Data extract
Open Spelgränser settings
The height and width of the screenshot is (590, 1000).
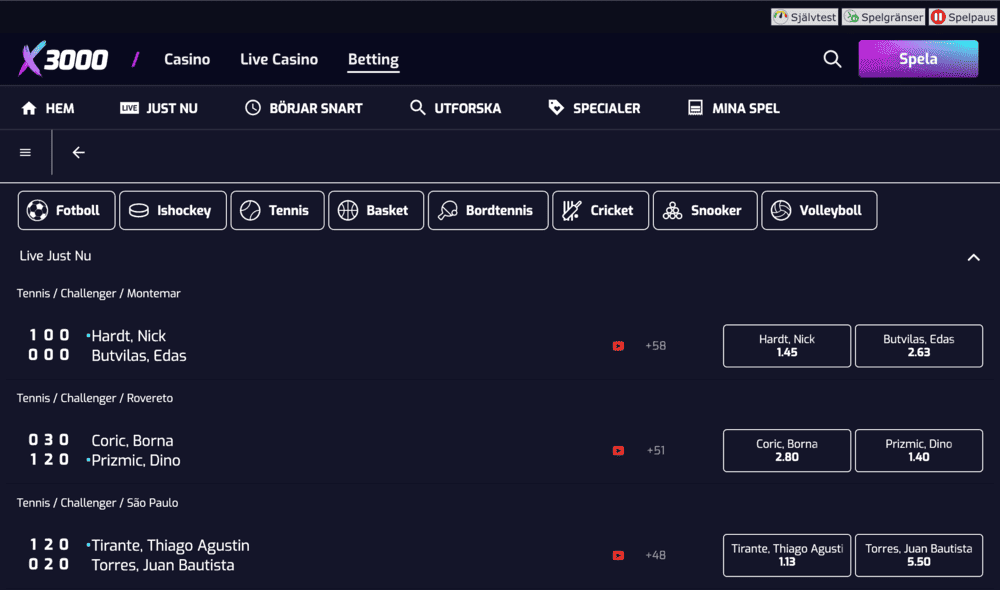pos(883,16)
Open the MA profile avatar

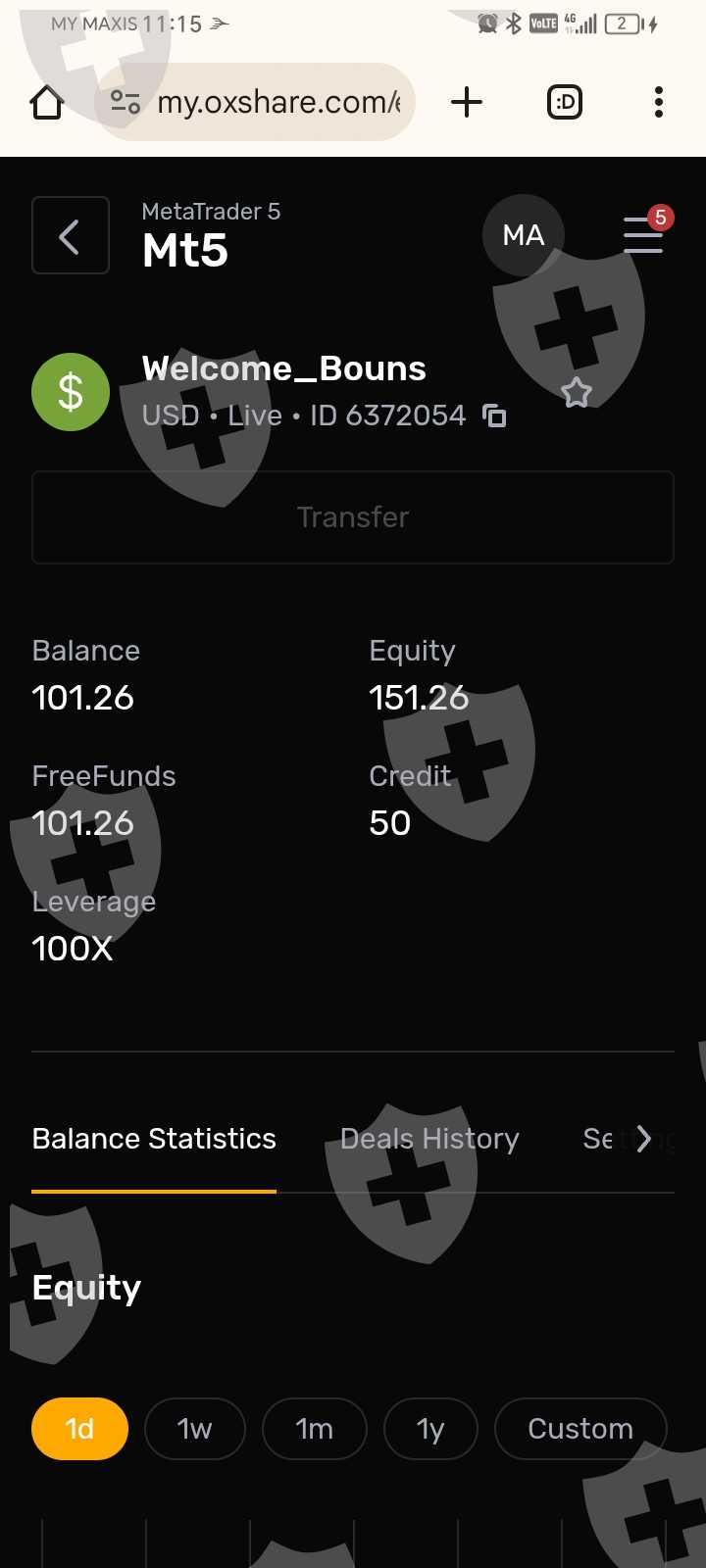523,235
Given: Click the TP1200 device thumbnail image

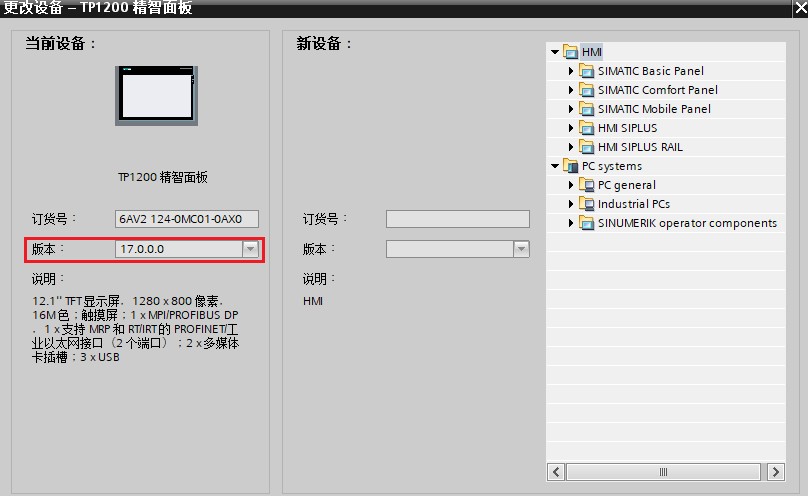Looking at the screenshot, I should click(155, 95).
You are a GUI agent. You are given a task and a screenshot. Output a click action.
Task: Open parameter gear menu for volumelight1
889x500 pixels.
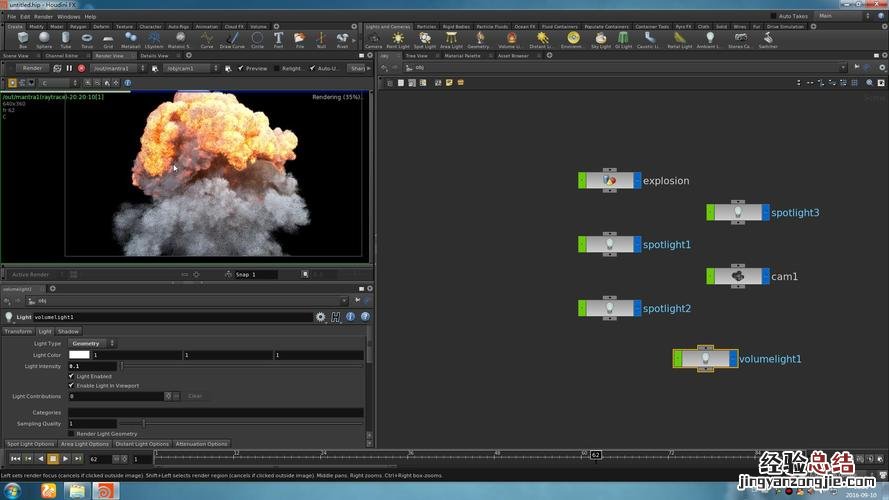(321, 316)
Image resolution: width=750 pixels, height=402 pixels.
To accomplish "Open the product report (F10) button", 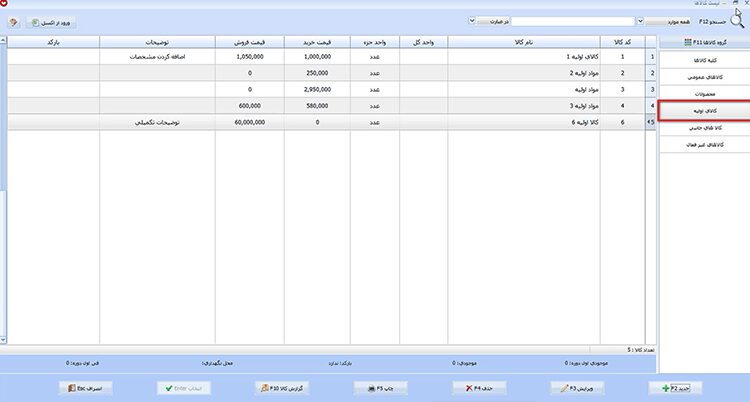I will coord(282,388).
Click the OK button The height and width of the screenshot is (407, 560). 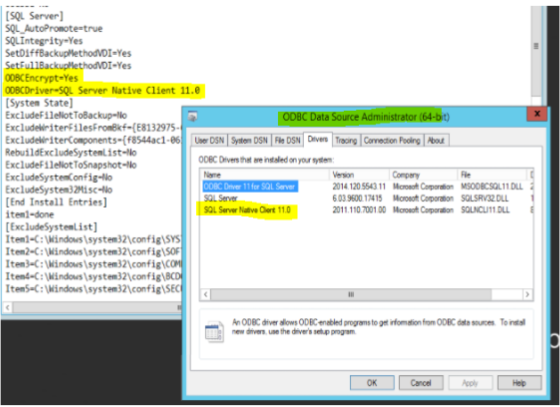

Required work
In the listing above, find the line containing "Given: Click the" and the line containing "Image resolution: width=750". Reproduce those lines and all between them exactly, with no pictures and nothing more.

Exercise output
Given: Click the TP1200 device thumbnail image

Looking at the screenshot, I should click(155, 95).
You are a GUI agent. You are given a task and a screenshot. Output a click action.
Task: Open parameter gear menu for volumelight1
889x500 pixels.
(321, 316)
Image resolution: width=750 pixels, height=402 pixels.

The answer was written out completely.